Divine procession refers to the origination of a Divine person through the communication of the Divine essence. Procession means the origin of one from another. A procession can be either external or internal. The distinction depends on whether the term of the procession goes outside the principle from which it proceeds or remains within it. Creatures are said to proceed from God by an external procession, but the Son and the Holy Spirit proceed by an immanent act of the Most Holy Trinity since they belong to the inner life of God. 

Within the Trinity, there are two internal processions. The first is the begetting of the Son from the Father. The second procession, often called spiration, is the origination of the Holy Spirit from the Father and the Son. 

Since God exists outside of time, it is inaccurate to suggest a temporal procession. That is to say that it is incorrect to say that the Father had to exist for a period of time before He had a Son. Rather, the Son is eternally generated from the Father, and the Father and the Son eternally spirate the Holy Spirit.

Again, it is necessary to distinguish between God’s nature and the Persons of God. It is the divine persons, not the divine nature, who are the subjects of the internal divine procession. Finally, Jesus proceeds by the generation of the intellect. The Holy Spirit, however, proceeds from the will or mutual love of the Father and the Son from a single principle through spiration.

Having now sought to explain the subject of Divine procession, I turn to the question of appropriation.


Even though the three persons of the Holy Trinity are God, theology distinguishes, however imperfectly, particular attributes and works of each of the persons of the Trinity. This assigning and distinguishing of attributes is called appropriation.

It is important to state that while certain qualities are prescribed to a particular person of the Trinity, it is not to the exclusion of the other members. Said differently, an attribute associated with one member of the Trinity does not mean that the other members do not also possess that particular attribute. However, in following Divine Revelation, Catholic theology specifies certain qualities to specific members of the Trinity.

To God the Father, attributes such as eternity, unity, omnipotence, and efficient causality, are suggested. Eternity is perhaps the most obvious attribute of God since He is the uncaused first cause of creation. Unity refers to the oneness of the Divine nature. It appears that a thing can be limited in one of two ways; by its nature and by extrinsic powers. Since it is God’s nature to exist and since there can be nothing that exists outside of God, the power of omnipotence is attributable to God the Father. Finally, efficient causality (the capacity to create) is appropriated to the Father.

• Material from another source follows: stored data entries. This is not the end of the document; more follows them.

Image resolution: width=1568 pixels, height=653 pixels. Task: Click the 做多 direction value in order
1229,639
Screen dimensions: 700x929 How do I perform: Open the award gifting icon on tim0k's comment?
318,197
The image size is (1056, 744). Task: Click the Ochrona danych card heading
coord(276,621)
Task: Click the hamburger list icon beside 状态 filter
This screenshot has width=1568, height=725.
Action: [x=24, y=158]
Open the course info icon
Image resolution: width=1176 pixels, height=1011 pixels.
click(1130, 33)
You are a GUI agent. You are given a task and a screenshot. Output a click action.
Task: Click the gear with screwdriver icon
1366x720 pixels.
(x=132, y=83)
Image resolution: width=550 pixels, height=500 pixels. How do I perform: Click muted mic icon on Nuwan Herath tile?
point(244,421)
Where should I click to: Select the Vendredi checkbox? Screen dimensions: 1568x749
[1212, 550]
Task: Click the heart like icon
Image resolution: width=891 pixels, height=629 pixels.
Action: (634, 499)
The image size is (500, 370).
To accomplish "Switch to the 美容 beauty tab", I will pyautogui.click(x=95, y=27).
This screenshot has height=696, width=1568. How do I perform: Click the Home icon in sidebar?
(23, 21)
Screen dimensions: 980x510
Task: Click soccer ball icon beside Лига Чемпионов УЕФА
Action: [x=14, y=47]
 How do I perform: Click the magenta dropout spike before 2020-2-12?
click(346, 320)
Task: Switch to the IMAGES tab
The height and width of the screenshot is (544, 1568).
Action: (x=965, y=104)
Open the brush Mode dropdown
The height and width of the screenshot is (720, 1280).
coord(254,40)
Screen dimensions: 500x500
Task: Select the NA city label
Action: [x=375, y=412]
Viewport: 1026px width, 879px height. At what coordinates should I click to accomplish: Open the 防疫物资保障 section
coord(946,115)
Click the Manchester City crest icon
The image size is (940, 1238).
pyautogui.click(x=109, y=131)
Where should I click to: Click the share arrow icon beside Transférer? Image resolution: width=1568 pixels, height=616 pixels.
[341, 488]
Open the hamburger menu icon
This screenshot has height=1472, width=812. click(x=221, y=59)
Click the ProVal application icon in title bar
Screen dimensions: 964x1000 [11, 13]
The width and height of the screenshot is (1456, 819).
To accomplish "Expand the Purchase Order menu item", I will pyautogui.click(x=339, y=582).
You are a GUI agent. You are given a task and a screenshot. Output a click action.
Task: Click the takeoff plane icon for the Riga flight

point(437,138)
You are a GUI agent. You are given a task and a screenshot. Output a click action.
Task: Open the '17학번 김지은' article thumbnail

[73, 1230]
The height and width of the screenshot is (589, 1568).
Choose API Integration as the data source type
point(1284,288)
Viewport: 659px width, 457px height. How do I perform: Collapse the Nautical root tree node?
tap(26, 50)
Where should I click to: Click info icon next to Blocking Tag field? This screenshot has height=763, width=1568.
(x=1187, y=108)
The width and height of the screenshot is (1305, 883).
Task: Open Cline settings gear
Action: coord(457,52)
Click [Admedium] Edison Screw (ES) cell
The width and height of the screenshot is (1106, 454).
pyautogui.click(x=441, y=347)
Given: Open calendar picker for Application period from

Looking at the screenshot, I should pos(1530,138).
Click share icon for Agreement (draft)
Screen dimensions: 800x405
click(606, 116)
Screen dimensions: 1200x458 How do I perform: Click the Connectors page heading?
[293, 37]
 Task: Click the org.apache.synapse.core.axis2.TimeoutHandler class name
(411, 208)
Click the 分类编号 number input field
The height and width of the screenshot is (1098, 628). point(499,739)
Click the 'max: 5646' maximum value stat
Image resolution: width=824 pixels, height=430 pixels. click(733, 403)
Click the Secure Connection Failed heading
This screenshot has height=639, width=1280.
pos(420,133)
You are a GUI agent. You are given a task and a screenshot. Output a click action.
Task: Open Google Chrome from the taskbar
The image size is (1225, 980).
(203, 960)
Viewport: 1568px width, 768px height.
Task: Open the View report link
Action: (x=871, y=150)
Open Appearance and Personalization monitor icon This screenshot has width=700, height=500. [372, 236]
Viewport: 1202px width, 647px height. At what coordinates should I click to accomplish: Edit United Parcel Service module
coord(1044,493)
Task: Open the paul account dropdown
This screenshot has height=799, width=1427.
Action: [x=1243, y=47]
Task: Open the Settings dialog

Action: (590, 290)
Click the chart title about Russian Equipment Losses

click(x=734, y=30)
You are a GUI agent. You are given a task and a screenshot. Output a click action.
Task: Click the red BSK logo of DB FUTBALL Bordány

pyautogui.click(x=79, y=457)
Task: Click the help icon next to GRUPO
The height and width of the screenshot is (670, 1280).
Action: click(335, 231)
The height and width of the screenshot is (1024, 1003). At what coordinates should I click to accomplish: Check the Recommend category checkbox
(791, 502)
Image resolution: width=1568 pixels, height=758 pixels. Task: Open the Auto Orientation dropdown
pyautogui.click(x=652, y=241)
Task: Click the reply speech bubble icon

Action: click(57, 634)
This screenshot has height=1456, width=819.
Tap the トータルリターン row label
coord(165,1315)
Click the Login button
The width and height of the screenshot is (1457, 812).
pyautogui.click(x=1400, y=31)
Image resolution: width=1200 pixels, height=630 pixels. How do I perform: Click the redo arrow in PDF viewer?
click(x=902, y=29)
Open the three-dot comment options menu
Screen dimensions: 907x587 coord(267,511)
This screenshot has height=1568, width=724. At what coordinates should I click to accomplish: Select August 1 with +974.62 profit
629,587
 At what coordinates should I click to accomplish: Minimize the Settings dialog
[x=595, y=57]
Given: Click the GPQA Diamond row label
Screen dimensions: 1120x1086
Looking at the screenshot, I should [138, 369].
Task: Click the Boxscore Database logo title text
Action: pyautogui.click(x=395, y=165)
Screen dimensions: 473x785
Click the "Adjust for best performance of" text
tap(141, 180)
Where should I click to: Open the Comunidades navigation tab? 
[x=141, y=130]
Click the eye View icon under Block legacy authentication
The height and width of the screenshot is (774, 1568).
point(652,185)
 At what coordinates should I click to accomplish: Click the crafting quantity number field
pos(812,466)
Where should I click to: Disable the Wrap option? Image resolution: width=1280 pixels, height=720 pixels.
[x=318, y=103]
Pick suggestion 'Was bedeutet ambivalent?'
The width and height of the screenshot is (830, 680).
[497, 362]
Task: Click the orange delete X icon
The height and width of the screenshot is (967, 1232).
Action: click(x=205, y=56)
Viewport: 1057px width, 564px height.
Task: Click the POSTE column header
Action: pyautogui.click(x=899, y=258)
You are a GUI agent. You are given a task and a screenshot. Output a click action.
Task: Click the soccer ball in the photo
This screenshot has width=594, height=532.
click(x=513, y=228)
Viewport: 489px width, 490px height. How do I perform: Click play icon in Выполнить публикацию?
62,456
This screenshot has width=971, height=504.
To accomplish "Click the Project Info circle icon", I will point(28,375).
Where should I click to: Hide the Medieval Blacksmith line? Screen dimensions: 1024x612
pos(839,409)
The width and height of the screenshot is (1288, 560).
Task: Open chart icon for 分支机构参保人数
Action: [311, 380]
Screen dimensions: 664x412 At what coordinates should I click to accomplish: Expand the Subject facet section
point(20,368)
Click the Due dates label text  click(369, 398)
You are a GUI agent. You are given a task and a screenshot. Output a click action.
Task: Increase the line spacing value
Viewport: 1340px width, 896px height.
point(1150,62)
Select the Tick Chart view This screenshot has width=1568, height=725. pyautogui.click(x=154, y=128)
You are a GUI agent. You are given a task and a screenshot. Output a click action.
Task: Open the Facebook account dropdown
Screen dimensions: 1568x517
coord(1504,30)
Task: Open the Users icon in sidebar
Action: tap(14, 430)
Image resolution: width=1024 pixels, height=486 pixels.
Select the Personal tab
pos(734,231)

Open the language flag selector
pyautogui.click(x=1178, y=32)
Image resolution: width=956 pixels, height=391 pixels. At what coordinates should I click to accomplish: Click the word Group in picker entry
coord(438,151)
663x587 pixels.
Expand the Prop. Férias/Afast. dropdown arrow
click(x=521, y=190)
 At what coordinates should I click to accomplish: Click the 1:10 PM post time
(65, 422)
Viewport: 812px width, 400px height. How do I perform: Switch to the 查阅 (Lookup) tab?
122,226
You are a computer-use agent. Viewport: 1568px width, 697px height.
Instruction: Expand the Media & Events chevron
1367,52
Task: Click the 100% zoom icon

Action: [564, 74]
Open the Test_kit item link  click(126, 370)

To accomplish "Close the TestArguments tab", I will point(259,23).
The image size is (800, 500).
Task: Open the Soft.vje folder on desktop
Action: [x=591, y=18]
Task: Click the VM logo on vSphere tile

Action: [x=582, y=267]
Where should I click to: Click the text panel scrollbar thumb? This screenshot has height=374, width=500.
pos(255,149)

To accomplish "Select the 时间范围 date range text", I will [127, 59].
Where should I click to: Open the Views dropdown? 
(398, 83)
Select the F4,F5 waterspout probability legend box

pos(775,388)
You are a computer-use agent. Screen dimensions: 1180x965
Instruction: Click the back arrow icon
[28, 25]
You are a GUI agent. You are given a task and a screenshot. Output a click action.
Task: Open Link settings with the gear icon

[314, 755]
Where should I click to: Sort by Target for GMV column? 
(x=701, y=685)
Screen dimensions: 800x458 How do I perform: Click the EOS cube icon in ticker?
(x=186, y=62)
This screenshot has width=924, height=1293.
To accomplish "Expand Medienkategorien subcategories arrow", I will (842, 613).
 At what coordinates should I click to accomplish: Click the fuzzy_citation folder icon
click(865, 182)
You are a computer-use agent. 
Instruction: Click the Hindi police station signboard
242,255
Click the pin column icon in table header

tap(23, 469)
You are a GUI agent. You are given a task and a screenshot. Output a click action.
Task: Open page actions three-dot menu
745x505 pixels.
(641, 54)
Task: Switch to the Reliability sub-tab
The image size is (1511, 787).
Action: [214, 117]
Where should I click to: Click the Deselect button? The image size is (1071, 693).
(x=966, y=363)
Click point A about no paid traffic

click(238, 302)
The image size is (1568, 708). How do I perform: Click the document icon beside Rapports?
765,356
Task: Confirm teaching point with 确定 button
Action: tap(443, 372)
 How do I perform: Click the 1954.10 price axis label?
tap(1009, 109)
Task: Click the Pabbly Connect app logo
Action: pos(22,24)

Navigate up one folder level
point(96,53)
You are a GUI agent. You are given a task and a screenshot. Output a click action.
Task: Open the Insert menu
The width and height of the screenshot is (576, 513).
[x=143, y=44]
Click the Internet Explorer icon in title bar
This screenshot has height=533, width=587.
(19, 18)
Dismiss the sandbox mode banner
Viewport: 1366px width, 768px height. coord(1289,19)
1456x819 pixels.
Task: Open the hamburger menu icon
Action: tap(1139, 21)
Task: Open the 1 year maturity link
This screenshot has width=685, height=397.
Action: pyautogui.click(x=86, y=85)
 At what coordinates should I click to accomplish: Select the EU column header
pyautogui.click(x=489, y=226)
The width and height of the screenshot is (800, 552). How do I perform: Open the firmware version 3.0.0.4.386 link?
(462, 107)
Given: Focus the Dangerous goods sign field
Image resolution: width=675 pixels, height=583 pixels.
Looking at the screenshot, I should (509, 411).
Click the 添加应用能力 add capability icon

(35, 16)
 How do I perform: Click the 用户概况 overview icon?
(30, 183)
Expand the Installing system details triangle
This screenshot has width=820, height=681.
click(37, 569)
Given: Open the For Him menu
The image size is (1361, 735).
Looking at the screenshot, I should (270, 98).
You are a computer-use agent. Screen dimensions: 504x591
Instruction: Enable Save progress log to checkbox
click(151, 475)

Jesus, as the logos or reason of God, possesses qualities such as beauty, truth, wisdom, as well as the power of ordering the universe. As such, Jesus is understood to be the exemplary cause of creation. Beauty refers not to aesthetics but rather to that which reveals truth and goodness. As Jesus is the ultimate manifestation of God, beauty and truth are attributed to Him. The designation of Jesus as the logos refers to the reason or mind of God. As such, Jesus is seen as the ordering principle of creation.

Philosophically, the will is said to seek the good. Since the Holy Spirit proceeds from the will of God, qualities such as goodness, charity and its works, sanctification, and the conservation and perfecting of creation are attributed to Him. Of great importance to Catholics, it is the Holy Spirit that fortified the apostles at Pentecost – the birth of the Catholic Church – and it is the Holy Spirit that continues to inform and guide the Church to this day.


Many aspects of God are beyond the capacity of the human intellect to fully comprehend. Because of this fact, theology often speaks of mystery in discussing the Divine. 

In this paper, I have endeavored to explore the mystery of the Holy Trinity by discussing the procession of Persons within the Trinity and by explaining the various qualities appropriated to each member.